As incidents became more widespread, plywood supplies seemingly disappeared overnight.
We at LOPCO were certainly part of this as we received a frantic call from a prominent Providence hotel, less than 24 hours after conducting a preventative walkthrough in case any type of protesting turned hostile in Providence.
While I was admittedly half-scoffing at the idea as I was evaluating what it would take to plywood up the 1st level of this hotel (thinking that something which I was estimating for to help prevent, had very little chance of occurring in Providence), sure enough at 6am the next morning I found myself doing another type of inspection.

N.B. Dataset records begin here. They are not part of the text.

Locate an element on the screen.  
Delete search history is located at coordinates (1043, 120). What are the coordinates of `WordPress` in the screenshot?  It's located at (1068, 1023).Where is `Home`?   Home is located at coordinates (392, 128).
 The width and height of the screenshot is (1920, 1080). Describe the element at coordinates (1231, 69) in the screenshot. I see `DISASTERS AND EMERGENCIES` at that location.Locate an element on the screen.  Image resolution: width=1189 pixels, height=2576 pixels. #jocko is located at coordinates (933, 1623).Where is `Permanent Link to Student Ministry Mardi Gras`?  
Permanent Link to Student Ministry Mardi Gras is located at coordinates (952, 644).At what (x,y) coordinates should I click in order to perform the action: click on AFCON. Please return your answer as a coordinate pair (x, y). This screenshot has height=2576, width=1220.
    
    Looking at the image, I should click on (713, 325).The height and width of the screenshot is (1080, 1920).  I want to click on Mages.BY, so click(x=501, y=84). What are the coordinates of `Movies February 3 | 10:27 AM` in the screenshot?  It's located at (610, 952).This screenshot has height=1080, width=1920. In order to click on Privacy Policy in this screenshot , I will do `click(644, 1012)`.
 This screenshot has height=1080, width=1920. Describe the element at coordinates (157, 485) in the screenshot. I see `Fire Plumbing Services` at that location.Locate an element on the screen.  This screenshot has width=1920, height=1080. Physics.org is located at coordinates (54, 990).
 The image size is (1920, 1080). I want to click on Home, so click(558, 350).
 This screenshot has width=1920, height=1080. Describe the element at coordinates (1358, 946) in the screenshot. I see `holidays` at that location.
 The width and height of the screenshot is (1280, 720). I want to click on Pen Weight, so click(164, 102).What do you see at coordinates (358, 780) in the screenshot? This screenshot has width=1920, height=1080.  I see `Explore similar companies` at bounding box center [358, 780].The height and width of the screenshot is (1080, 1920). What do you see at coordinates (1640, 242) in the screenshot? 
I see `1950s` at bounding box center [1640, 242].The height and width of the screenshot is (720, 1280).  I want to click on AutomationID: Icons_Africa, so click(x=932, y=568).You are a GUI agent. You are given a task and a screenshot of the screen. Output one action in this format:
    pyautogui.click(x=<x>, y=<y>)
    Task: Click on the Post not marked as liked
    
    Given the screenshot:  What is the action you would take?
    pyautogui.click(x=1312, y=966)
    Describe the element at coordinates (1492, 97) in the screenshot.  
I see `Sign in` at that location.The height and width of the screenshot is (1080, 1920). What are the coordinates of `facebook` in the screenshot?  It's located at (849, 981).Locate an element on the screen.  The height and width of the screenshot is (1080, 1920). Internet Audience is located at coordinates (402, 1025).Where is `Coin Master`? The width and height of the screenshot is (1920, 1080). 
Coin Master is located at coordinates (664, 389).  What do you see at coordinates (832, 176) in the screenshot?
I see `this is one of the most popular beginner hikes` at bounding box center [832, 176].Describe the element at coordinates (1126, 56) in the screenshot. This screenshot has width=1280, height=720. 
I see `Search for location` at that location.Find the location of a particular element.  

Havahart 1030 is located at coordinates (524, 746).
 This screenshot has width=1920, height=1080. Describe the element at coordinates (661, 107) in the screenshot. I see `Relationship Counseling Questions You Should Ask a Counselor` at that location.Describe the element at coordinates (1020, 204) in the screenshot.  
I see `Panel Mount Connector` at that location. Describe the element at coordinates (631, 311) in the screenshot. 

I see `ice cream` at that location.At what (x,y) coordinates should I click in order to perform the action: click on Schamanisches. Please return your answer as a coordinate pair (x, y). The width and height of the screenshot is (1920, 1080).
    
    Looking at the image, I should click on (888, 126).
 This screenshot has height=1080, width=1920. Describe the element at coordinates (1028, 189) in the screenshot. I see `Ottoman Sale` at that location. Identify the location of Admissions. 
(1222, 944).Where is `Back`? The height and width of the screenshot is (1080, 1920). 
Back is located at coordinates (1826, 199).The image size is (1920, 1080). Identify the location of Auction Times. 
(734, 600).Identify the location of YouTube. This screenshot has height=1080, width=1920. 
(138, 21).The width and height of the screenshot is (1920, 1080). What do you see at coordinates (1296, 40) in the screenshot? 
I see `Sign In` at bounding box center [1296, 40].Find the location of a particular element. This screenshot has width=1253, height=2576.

This one involved me making a beeline to the Hotel to assess for any damages which may have been incurred the previous night; literally a few hours after I had initially taken a peek at things, rogue protestors had laid damage to the hotel.
As I was doing this, my phone began to blow up as the Director of Facilities for the hotel wanted to know how quickly we could get plywood up on the outside.
Realizing this was a legitimate situation, I put the mechanisms in place to get the plywood hung as we had been planning (I had not even finished my estimate yet) and headed straight for our local lumberyard.
I went there because I knew everybody and their mother would try to hit the box stores up first.
When I arrived at the lumberyard, I inquired as to how much OSB board they had and after being assured they had a good amount of it, I let them know that we would purchase all of it and asked them to please deliver it to the downtown hotel.
Luckily, we were able to fasten all the OSB board up and no further harm was inflicted to the hotel after that.
What is OSB board?
OSB Board is a sheet of wood that looks and performs like traditional plywood but is a much more cost efficient alternative.
Many times incorrectly referred to as ‘particle board’, OSB (Oriented Strand Board) board is made from waterproof heat-cured adhesives and numerous strands of wood, bonded together to form an engineered wood panel that resembles the appearance and proficiency of traditional plywood.
OSB board has many uses.
Because of its price-point, it certainly is ideal for situations where board-ups are necessary, the example I used it a good illustration but it is often used in securing vacant or fire-damaged houses being locked in over door and window areas.
Contrary to what is heard in the field, true OSB board is waterproof and is utilized in a variety of capacities.
From wall sheathing to roof sheathing to subflooring, OSB board has many applications.
The biggest disadvantage to OSB board is that if it gets exposed to significant amounts of water, it’s edges can greatly expand, especially if the edges have been cut (without being sealed) in the process of construction.
Both OSB Board and plywood will rot out if saturated with moisture over long periods of time.
One of the biggest construction myths involving OSB board is that because it is more cost efficient, it is an inferior product.
True OSB board however, if manufactured correctly, is NOT an inferior product and actually is quite versatile, especially if its structurally integrity can be maintained throughout the construction process (waterproof by correctly sealing your cuts!).
It is also a well-welcomed alternative in situations which become dire and warrant a quick response as cost effectively as possible, to guard against intrusion and unwanted vandalism whether after a home-destroying fire or a peaceful protest that turns into a potentially compromising situation for area properties.